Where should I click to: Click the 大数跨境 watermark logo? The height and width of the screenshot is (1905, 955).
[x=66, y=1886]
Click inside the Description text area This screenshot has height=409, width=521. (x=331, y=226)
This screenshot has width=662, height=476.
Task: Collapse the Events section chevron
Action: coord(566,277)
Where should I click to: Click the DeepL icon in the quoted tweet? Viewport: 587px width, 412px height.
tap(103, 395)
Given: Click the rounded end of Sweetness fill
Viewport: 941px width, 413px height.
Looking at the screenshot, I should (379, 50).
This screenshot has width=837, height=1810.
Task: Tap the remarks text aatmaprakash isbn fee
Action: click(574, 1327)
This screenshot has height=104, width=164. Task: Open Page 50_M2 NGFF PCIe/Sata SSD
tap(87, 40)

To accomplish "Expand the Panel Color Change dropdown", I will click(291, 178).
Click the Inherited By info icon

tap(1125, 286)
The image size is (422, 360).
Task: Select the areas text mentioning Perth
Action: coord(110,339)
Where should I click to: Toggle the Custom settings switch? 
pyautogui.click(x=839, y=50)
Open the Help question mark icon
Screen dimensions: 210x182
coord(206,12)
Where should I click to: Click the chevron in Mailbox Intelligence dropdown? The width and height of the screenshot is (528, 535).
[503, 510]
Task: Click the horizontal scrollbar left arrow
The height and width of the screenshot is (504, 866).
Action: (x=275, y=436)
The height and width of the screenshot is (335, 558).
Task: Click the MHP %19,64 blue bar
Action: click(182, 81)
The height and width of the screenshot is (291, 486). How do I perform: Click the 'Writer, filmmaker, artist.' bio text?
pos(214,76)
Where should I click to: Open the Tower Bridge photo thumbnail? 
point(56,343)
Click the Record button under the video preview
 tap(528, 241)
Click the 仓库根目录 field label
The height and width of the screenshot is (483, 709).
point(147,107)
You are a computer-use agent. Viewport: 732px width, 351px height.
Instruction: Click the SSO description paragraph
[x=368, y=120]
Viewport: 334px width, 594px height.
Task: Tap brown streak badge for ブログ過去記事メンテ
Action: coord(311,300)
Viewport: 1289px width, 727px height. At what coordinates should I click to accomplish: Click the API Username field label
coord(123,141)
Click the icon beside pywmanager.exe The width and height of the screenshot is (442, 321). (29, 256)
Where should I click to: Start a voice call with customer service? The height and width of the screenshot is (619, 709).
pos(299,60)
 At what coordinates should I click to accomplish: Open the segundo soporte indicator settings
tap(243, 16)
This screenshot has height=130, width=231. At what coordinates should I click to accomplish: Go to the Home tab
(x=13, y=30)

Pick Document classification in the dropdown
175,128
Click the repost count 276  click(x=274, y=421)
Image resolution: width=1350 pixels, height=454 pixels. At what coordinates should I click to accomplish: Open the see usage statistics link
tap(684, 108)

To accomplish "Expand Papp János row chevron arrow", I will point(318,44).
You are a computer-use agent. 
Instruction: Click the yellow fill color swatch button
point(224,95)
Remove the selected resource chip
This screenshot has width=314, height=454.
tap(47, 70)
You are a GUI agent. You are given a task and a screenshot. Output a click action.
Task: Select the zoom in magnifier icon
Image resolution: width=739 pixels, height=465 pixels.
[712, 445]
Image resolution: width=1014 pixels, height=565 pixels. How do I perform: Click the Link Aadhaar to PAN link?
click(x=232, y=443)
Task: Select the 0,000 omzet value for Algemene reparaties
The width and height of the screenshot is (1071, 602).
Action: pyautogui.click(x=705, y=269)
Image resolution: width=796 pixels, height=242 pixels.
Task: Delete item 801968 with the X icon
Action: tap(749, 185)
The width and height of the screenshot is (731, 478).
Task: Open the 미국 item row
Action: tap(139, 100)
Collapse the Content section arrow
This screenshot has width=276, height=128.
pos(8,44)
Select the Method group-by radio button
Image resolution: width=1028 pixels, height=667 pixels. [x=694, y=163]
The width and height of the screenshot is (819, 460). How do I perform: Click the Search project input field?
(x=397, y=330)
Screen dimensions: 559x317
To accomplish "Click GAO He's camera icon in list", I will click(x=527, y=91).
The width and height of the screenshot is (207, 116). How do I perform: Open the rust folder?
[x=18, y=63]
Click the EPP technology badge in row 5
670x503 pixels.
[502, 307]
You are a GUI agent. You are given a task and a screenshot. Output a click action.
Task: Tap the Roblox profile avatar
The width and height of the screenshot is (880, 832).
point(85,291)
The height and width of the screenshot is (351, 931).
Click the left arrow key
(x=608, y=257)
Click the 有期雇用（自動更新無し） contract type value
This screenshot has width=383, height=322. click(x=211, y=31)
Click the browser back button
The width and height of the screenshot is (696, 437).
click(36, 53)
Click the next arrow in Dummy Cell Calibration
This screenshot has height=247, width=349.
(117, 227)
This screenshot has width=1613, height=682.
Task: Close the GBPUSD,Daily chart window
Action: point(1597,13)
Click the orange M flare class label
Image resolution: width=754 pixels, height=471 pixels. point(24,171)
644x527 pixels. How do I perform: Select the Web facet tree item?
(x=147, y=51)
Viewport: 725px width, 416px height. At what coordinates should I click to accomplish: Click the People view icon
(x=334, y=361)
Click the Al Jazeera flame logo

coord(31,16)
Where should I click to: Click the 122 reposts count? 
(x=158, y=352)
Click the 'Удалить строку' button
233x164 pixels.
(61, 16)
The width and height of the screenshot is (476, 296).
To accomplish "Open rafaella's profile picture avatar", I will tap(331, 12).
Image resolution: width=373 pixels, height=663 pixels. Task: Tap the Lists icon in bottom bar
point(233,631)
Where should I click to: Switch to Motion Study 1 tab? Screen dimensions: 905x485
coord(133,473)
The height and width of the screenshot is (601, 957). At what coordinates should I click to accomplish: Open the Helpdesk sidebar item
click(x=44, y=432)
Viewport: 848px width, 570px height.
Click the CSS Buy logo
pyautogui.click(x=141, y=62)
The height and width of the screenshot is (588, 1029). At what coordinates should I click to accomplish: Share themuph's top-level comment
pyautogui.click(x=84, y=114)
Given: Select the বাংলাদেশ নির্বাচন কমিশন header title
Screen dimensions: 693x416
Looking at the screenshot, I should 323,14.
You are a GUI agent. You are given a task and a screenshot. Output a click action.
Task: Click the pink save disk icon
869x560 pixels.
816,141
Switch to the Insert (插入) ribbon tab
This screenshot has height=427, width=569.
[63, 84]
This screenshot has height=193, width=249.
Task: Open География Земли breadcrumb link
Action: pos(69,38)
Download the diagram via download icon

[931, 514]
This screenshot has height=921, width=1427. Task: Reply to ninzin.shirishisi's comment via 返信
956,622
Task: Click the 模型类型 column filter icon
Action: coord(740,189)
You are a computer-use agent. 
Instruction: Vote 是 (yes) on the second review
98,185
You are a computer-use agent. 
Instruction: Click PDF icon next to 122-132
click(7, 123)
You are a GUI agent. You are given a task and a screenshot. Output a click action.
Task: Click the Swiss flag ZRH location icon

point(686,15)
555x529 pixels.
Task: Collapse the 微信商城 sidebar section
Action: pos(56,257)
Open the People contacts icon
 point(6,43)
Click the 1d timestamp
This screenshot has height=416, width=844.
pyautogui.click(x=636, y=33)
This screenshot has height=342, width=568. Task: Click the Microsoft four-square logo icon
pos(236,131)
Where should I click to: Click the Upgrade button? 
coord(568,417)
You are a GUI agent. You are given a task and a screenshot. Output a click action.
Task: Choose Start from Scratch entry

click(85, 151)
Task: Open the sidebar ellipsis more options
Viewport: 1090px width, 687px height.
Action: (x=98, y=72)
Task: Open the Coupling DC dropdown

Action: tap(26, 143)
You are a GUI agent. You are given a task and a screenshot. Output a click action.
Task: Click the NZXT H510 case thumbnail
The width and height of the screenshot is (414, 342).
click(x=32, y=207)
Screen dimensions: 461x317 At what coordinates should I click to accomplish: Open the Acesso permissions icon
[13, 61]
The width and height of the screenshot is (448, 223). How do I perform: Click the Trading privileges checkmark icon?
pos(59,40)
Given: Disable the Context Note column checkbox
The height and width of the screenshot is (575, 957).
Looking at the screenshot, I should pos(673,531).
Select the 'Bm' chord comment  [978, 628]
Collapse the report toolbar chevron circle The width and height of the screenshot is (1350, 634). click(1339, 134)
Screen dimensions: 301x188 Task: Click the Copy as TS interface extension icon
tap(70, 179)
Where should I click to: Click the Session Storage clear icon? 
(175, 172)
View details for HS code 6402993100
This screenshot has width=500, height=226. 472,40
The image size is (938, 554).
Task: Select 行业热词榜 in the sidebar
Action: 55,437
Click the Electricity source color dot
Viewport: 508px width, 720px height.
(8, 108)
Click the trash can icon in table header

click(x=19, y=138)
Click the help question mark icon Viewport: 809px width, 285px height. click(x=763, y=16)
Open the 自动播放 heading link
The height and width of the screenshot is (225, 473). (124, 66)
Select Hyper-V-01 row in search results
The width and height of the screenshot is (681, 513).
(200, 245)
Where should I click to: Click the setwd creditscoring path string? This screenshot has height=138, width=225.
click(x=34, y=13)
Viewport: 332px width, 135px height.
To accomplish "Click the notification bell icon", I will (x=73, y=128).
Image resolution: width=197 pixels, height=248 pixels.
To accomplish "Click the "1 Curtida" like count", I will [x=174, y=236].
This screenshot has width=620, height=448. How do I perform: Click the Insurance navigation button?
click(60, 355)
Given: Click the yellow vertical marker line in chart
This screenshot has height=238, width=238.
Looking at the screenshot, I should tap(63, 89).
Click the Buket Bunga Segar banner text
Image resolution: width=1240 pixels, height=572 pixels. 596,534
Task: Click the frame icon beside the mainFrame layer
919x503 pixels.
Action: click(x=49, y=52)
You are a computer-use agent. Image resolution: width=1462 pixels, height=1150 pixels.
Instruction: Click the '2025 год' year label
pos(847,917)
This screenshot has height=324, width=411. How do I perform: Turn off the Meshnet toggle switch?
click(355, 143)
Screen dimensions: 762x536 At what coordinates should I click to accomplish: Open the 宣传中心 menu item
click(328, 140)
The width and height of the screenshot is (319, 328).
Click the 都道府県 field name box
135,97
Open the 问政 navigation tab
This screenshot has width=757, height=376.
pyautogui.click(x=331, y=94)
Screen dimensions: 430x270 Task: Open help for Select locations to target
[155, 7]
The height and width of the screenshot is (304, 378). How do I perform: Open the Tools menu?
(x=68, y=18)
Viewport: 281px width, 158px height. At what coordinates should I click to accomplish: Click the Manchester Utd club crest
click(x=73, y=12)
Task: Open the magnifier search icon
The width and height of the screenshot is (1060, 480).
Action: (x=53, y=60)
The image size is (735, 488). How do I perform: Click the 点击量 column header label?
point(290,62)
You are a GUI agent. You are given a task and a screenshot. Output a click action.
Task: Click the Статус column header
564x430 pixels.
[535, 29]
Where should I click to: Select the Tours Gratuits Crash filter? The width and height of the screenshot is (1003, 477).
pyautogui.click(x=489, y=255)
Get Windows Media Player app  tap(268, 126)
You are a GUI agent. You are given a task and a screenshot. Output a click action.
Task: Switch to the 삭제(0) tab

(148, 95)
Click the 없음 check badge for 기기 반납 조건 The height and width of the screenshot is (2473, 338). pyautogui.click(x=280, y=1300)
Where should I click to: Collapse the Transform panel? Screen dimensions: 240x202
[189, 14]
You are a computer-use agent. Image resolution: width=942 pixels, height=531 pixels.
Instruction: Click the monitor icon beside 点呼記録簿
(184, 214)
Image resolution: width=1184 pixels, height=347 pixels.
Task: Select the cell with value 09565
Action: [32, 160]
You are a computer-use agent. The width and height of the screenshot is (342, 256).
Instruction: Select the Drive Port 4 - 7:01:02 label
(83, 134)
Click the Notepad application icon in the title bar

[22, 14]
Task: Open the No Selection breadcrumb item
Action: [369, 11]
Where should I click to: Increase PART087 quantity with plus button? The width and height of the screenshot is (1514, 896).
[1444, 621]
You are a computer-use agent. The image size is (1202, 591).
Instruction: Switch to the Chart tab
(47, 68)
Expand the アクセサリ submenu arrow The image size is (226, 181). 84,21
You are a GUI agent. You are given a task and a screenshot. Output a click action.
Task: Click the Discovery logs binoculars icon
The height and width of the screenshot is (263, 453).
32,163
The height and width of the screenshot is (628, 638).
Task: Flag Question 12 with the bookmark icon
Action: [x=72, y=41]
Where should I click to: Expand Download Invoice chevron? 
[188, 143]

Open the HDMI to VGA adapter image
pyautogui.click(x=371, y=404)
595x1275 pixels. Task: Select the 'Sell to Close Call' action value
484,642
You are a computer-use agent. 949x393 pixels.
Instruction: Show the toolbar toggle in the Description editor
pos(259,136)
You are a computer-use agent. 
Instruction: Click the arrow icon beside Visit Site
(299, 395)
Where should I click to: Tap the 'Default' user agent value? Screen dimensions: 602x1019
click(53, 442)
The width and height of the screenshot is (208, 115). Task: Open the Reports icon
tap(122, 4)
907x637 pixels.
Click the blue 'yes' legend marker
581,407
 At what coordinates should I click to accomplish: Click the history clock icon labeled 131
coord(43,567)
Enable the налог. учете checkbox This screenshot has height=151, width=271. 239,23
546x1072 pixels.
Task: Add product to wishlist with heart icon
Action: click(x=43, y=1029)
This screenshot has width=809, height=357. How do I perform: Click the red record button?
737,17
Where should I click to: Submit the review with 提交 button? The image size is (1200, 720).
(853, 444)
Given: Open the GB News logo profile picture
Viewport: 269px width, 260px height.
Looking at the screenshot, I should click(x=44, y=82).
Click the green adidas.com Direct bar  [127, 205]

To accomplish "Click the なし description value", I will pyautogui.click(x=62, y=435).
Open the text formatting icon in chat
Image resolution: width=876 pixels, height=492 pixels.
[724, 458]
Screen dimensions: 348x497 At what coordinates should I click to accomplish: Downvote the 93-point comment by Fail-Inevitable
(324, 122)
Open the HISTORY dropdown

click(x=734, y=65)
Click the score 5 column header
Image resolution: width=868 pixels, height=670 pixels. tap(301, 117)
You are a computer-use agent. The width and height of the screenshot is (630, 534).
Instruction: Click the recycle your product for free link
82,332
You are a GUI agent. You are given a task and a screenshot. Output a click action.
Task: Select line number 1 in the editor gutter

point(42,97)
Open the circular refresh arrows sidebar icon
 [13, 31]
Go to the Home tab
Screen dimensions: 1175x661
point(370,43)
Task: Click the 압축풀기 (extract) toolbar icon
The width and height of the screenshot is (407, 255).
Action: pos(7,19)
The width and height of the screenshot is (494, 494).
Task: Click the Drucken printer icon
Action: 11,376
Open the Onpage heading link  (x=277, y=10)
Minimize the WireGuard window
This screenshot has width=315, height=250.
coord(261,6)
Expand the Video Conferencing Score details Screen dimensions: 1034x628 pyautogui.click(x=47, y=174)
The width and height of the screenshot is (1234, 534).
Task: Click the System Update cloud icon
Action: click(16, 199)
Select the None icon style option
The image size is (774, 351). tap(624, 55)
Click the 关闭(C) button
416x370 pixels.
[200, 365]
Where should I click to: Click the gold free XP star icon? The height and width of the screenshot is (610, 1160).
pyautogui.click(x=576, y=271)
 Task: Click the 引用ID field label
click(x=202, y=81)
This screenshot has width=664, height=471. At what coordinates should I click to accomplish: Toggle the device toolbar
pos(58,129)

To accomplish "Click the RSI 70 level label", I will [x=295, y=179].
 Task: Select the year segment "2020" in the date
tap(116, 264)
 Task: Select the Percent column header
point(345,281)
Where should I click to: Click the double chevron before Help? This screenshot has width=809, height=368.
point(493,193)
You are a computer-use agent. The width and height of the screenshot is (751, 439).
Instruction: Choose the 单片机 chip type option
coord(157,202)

◇ ◇ ◇ ◇ ◇

Search the material for the string "magnifier" and show every line that has it.

> **OUTPUT FOR THIS TASK**:
Task: Select the zoom in magnifier icon
Task: Open the magnifier search icon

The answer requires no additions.